UN’s Credibility In Question As Gulf Resolution Exposes Global Divisions
The adoption of UN Security Council Resolution 2817 is a study in selective memory and institutional impotence. While 135 nations may have lent their names to a document condemning Iranian retaliation, the resolution’s primary achievement is highlighting the United Nations’ total irrelevance as an arbiter of global peace. By focusing on the reaction while ignoring the provocation, the Council has effectively become a cheerleader for the original aggressor.
On February 28, the world watched as a blatant, wanton and deliberate military strike was launched against a nation that was actively engaged in the delicate art of diplomacy. This was not a state in isolation but one on the verge of a breakthrough.
According to the credible account of the Omani interlocutor, Mohammed Al-Hassan, a comprehensive deal was not just a hope but a reality within reach. Al-Hassan was clear: “We were inches from a final signature that would have secured regional stability for a generation.” That bridge was not just burnt; it was bombed.
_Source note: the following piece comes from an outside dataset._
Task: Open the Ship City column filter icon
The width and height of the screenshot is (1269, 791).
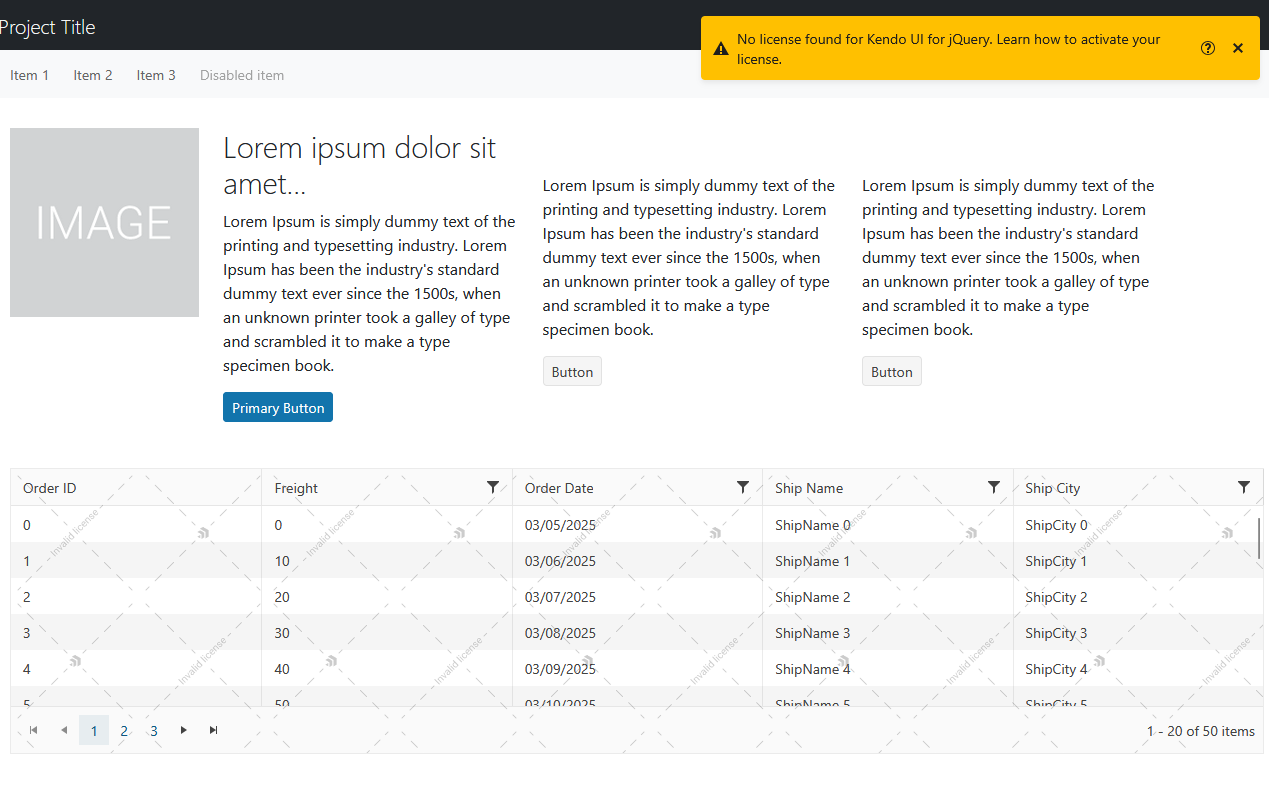Action: click(1244, 487)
The Gulf’s military landscape
The irony of the Council’s “outrage” over regional instability is particularly sharp when one considers the landscape of the Persian Gulf. It is the very states now seeking UN protection that have allowed US military bases to mushroom around Iran’s borders, transforming the region into a permanent theatre of war.
These are not charity hospitals or humanitarian outposts; they are the brawn and muscle of a hegemonistic power. From the permafrost of Greenland to the canal of Panama, these outposts serve a neocolonial agenda that threatens all nations within its idiosyncratic scope.
Washington’s role in the conflict
Under the current administration, Washington has abandoned even the pretence of even-handedness. Yet President Trump continues to assert his status as a man of peace.
Such claims fly in the face of the 72,000 verified deaths in Gaza and the naked “oil-grabbing” policies directed at Venezuela. Most galling is the steadfast refusal to acknowledge that it was American Tomahawks that struck civilian targets, including schools, in the initial February 28 assault.
Ironically, these are the very children that Tomahawks ordered by him have killed. These are the very children his policies should have given hope to.
A moral challenge for the international community
Any nation associating itself with this one-sided distortion and a travesty of a resolution brings a deep shame to its citizens. The international community’s priority should not be waving a star-spangled banner blotched with the blood of children and the debris of broken treaties.
Instead, the urgent task is to rein in an American president who has run amok, alongside his partner in war crimes in Israel, and work to bring this to a halt.
A question of UN relevance
Until the UN can address the root of the aggression rather than the symptoms of the response, it remains a relic of an era it can no longer protect.